I'm planning on converting a small PHP codebase (less than 1000 lines) to Node.js. It's a web app that contains about 50k lines of JS, so I figured I'd move it to Node.js. (Plus, PHP sucks donkey balls.) There's a few static files (CSS, HTML, etc.) that I'll be serving with the node-static package. My issue is with my PHP files that are not static.
For example, I have a search page that runs on a GET variable. I tack on ?keyword=blah onto the end of the URL and the PHP script searches the DB and outputs HTML for the browser. How do I replicate this behavior in Node.js? (In other words, how can I create a server to listen at localhost/search.html and accept GET variables in the URL?)

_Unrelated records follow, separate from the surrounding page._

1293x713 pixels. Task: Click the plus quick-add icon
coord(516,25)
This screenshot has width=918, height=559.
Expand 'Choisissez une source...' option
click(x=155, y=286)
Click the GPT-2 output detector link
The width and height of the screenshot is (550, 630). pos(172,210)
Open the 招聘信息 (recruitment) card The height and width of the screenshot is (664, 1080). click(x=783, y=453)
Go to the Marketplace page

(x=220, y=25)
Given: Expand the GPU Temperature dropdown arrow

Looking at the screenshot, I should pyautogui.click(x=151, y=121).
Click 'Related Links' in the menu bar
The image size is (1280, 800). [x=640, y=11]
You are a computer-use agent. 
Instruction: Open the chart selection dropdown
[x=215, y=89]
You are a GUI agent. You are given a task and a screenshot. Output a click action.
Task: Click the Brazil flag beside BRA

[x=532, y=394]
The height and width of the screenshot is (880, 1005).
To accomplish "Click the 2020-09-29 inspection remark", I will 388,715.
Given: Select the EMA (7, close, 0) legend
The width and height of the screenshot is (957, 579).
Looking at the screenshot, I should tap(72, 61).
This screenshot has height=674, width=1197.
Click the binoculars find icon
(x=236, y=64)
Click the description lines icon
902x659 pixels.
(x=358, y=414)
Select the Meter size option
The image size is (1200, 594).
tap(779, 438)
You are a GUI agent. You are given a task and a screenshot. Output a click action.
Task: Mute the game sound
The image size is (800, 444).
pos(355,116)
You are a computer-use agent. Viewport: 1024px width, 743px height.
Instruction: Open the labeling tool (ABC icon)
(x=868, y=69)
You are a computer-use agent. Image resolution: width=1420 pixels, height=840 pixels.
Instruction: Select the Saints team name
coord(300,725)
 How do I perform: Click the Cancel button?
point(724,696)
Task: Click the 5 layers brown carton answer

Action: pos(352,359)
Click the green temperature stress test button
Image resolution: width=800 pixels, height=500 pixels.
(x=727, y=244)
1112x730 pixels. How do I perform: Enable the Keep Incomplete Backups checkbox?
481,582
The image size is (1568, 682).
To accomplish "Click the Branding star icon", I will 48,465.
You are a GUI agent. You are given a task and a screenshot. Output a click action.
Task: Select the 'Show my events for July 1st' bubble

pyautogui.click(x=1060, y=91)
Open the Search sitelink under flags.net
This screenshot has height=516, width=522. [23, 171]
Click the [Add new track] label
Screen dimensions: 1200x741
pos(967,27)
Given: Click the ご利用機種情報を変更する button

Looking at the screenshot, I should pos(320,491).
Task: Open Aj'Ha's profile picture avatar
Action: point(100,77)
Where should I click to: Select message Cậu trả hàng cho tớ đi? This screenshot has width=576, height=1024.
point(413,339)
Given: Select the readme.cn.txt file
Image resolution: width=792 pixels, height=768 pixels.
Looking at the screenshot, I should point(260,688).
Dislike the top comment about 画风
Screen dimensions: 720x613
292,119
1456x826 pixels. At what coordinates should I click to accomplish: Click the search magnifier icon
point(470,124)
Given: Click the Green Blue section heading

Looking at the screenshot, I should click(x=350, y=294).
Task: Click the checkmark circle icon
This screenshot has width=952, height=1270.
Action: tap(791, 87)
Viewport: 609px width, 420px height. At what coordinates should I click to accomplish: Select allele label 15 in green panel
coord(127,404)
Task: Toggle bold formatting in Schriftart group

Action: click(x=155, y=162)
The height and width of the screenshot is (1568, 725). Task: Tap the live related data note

I know I can change the way searches are done to accomplish this, but I'd really like to figure out how to replicate this behavior since I have several scripts that act the same way.
EDIT: As for the database, I'm actually using OrientDB. But I don't connect directly to it, I use a set of Java services that I post JSON requests to. So really, all I need to be able to do is post a JSON request (synchronously) and output HTML.
Here's how I do it:
Create a new ExpressJS app
"express myapp"
Install all the dependencies
"cd myapp && npm install".
In app.js, make sure you require the "url" package before "var app"
var url = require('url');
Add a new route to "app.js" so that it looks for any GET requests to "search.html"
app.get('/search.html', function(req, res) {
// Process the request for the GET variables
var url_parts = url.parse(req.url, true);
var query = url_parts.query; // These are all your GET variables
var search_keyword = query.keyword;
if(search_keyword) {
// The keyword indeed exists
console.log(search_keyword);
}
res.end();
});
If you run the app and go to "search.html?keyword=haha", your console will output "haha". You can do anything after that with the keyword.